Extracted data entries
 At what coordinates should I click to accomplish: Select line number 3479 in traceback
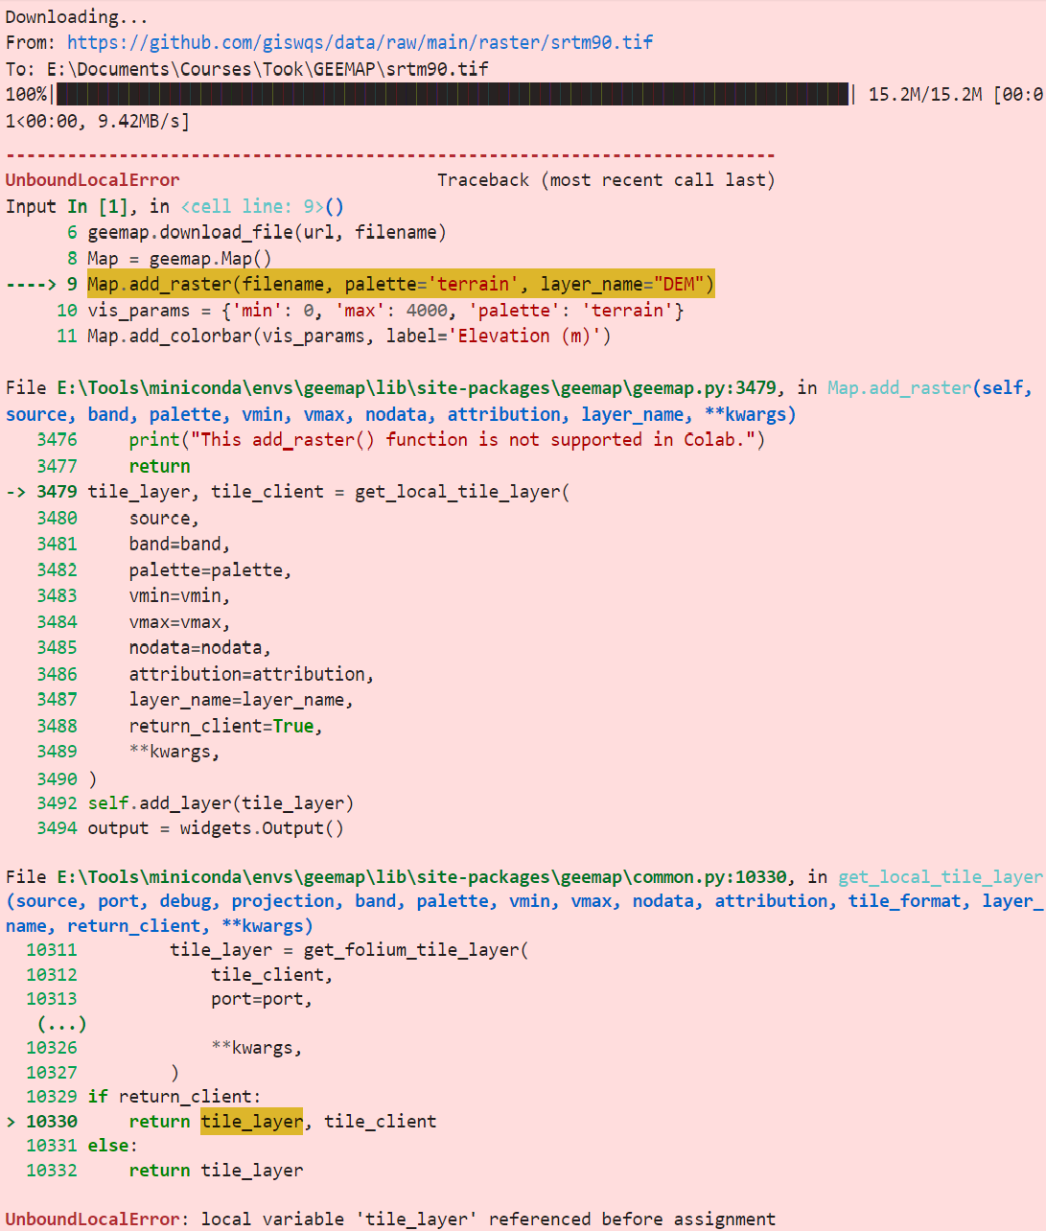point(53,491)
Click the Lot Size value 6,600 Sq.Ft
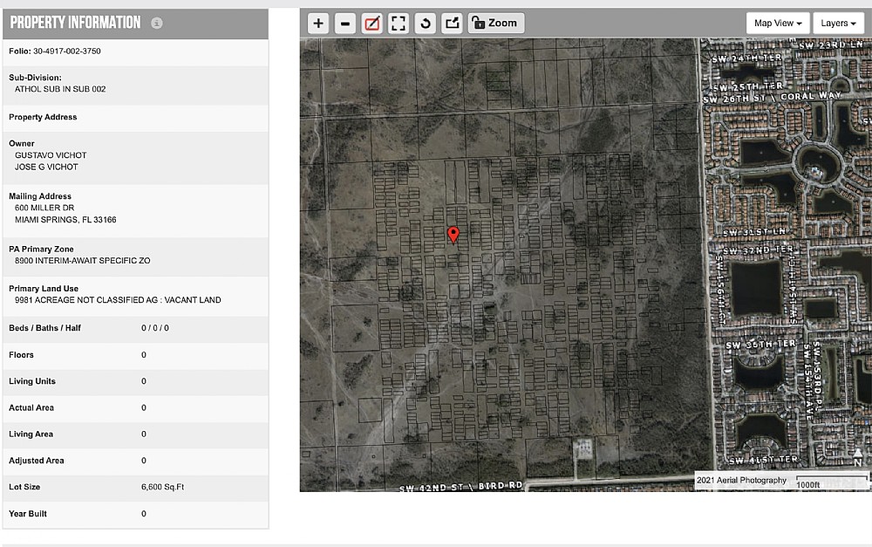Viewport: 872px width, 547px height. (163, 487)
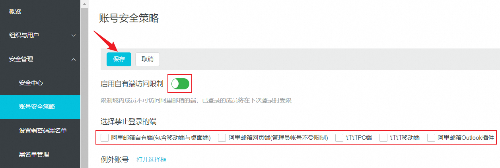The image size is (500, 168).
Task: Toggle the 启用自有端访问限制 switch
Action: 180,84

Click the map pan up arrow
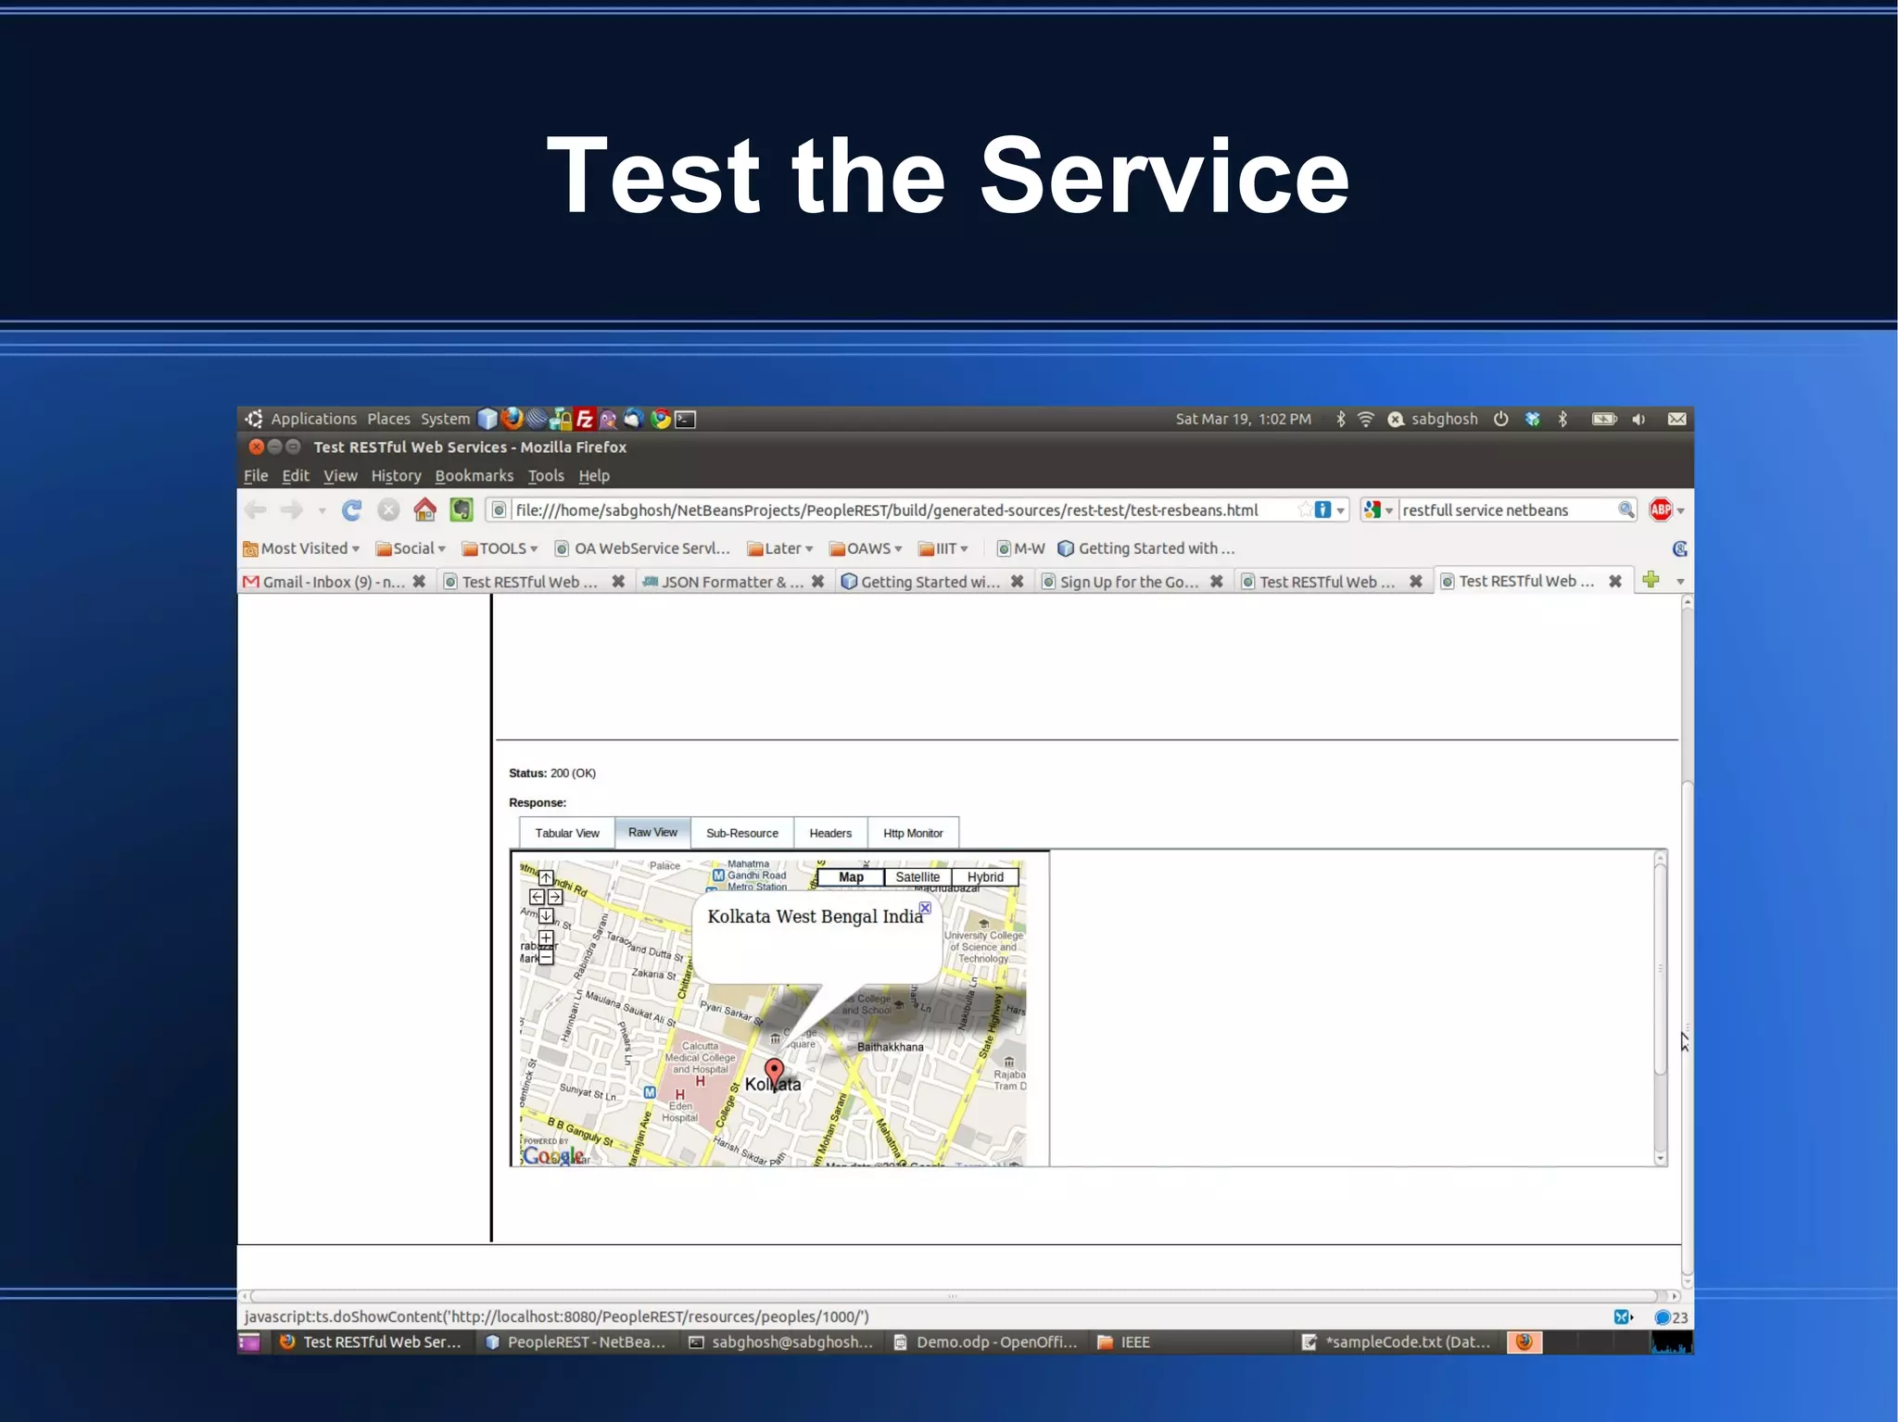pyautogui.click(x=546, y=877)
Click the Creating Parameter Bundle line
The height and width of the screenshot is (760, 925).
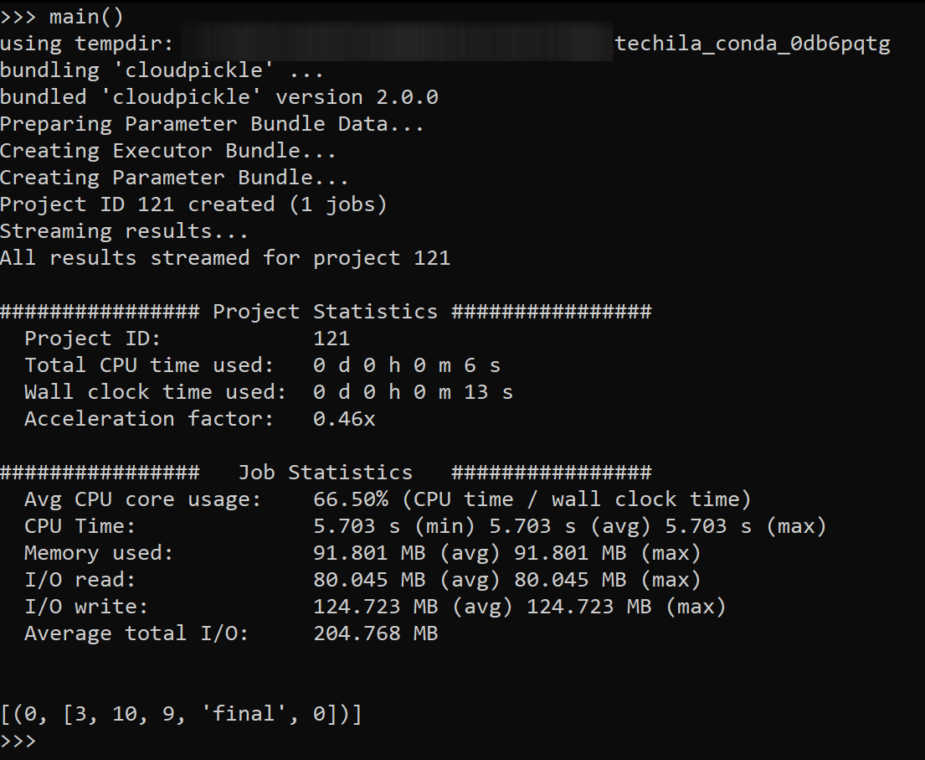(174, 178)
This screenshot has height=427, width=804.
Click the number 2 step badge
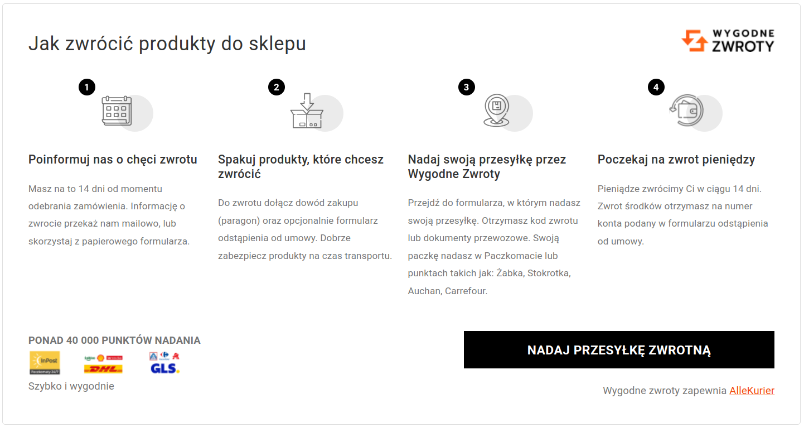(x=277, y=87)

Written problem
Copy the data above, swapping every "screenshot" for "image" and keeping everything else unchanged. Leave the pictures out.

Problem solution
 At what coordinates should I click to accomplish: Select line number 3479 in traceback
point(53,491)
Click the Lot Size value 6,600 Sq.Ft
Viewport: 872px width, 547px height. (163, 487)
The image size is (500, 168).
Task: Toggle the 启用自有端访问限制 switch
Action: 180,84

Click the map pan up arrow
pyautogui.click(x=546, y=877)
Click the Creating Parameter Bundle line
The height and width of the image is (760, 925).
(174, 178)
This image has height=427, width=804.
Click the number 2 step badge
(x=277, y=87)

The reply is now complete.